● **Problem to solve**
Lay out every line of the entries below as a JSON list of strings, one string per line, leaving out blank lines.

(Stored entries)
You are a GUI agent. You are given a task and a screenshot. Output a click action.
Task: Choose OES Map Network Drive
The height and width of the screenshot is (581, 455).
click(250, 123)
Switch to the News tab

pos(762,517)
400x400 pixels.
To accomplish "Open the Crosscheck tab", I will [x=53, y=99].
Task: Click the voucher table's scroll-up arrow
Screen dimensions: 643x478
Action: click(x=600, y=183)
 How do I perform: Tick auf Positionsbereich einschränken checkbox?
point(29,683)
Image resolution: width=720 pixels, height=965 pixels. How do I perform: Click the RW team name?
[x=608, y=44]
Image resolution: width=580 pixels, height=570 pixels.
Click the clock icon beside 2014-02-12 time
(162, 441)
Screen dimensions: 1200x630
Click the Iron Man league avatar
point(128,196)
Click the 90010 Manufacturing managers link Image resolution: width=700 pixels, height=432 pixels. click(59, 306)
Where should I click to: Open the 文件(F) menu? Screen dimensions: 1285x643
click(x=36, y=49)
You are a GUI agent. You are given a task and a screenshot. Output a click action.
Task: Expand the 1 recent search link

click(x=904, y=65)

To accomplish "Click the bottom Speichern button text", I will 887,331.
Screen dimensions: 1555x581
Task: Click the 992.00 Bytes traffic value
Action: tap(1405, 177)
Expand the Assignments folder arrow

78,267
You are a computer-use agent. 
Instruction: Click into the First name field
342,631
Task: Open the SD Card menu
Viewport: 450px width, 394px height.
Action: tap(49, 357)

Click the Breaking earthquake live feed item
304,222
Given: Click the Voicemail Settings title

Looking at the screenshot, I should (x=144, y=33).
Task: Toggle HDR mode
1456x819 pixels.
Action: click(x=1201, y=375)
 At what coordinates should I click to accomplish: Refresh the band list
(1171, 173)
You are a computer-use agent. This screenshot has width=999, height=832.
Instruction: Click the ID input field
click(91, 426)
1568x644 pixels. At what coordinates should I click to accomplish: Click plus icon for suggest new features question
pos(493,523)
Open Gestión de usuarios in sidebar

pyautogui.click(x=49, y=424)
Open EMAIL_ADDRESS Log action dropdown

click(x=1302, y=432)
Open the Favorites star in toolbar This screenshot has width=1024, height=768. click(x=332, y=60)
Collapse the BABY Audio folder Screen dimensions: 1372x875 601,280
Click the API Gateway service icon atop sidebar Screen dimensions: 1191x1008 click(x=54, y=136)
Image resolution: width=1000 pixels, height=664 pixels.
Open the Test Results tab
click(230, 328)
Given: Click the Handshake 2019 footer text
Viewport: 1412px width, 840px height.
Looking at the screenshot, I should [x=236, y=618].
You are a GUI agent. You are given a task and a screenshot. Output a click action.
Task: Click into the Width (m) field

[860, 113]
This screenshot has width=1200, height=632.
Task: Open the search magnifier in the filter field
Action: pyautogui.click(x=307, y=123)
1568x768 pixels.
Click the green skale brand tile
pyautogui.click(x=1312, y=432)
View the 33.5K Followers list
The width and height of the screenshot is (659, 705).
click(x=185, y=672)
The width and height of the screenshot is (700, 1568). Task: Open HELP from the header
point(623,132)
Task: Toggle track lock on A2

● **Right answer**
[
  "You are a GUI agent. You are given a task and a screenshot. Output a click action.",
  "Task: Choose OES Map Network Drive",
  "The height and width of the screenshot is (581, 455).",
  "click(250, 123)",
  "Switch to the News tab",
  "pos(762,517)",
  "400x400 pixels.",
  "To accomplish \"Open the Crosscheck tab\", I will [x=53, y=99].",
  "Task: Click the voucher table's scroll-up arrow",
  "Screen dimensions: 643x478",
  "Action: click(x=600, y=183)",
  " How do I perform: Tick auf Positionsbereich einschränken checkbox?",
  "point(29,683)",
  "Image resolution: width=720 pixels, height=965 pixels. How do I perform: Click the RW team name?",
  "[x=608, y=44]",
  "Image resolution: width=580 pixels, height=570 pixels.",
  "Click the clock icon beside 2014-02-12 time",
  "(162, 441)",
  "Screen dimensions: 1200x630",
  "Click the Iron Man league avatar",
  "point(128,196)",
  "Click the 90010 Manufacturing managers link Image resolution: width=700 pixels, height=432 pixels. click(59, 306)",
  "Where should I click to: Open the 文件(F) menu? Screen dimensions: 1285x643",
  "click(x=36, y=49)",
  "You are a GUI agent. You are given a task and a screenshot. Output a click action.",
  "Task: Expand the 1 recent search link",
  "click(x=904, y=65)",
  "To accomplish \"Click the bottom Speichern button text\", I will 887,331.",
  "Screen dimensions: 1555x581",
  "Task: Click the 992.00 Bytes traffic value",
  "Action: tap(1405, 177)",
  "Expand the Assignments folder arrow",
  "78,267",
  "You are a computer-use agent. ",
  "Instruction: Click into the First name field",
  "342,631",
  "Task: Open the SD Card menu",
  "Viewport: 450px width, 394px height.",
  "Action: tap(49, 357)",
  "Click the Breaking earthquake live feed item",
  "304,222",
  "Given: Click the Voicemail Settings title",
  "Looking at the screenshot, I should (x=144, y=33).",
  "Task: Toggle HDR mode",
  "1456x819 pixels.",
  "Action: click(x=1201, y=375)",
  " At what coordinates should I click to accomplish: Refresh the band list",
  "(1171, 173)",
  "You are a computer-use agent. This screenshot has width=999, height=832.",
  "Instruction: Click the ID input field",
  "click(91, 426)",
  "1568x644 pixels. At what coordinates should I click to accomplish: Click plus icon for suggest new features question",
  "pos(493,523)",
  "Open Gestión de usuarios in sidebar",
  "pyautogui.click(x=49, y=424)",
  "Open EMAIL_ADDRESS Log action dropdown",
  "click(x=1302, y=432)",
  "Open the Favorites star in toolbar This screenshot has width=1024, height=768. click(x=332, y=60)",
  "Collapse the BABY Audio folder Screen dimensions: 1372x875 601,280",
  "Click the API Gateway service icon atop sidebar Screen dimensions: 1191x1008 click(x=54, y=136)",
  "Image resolution: width=1000 pixels, height=664 pixels.",
  "Open the Test Results tab",
  "click(230, 328)",
  "Given: Click the Handshake 2019 footer text",
  "Viewport: 1412px width, 840px height.",
  "Looking at the screenshot, I should [x=236, y=618].",
  "You are a GUI agent. You are given a task and a screenshot. Output a click action.",
  "Task: Click into the Width (m) field",
  "[860, 113]",
  "This screenshot has width=1200, height=632.",
  "Task: Open the search magnifier in the filter field",
  "Action: pyautogui.click(x=307, y=123)",
  "1568x768 pixels.",
  "Click the green skale brand tile",
  "pyautogui.click(x=1312, y=432)",
  "View the 33.5K Followers list",
  "The width and height of the screenshot is (659, 705).",
  "click(x=185, y=672)",
  "The width and height of the screenshot is (700, 1568). Task: Open HELP from the header",
  "point(623,132)",
  "Task: Toggle track lock on A2"
]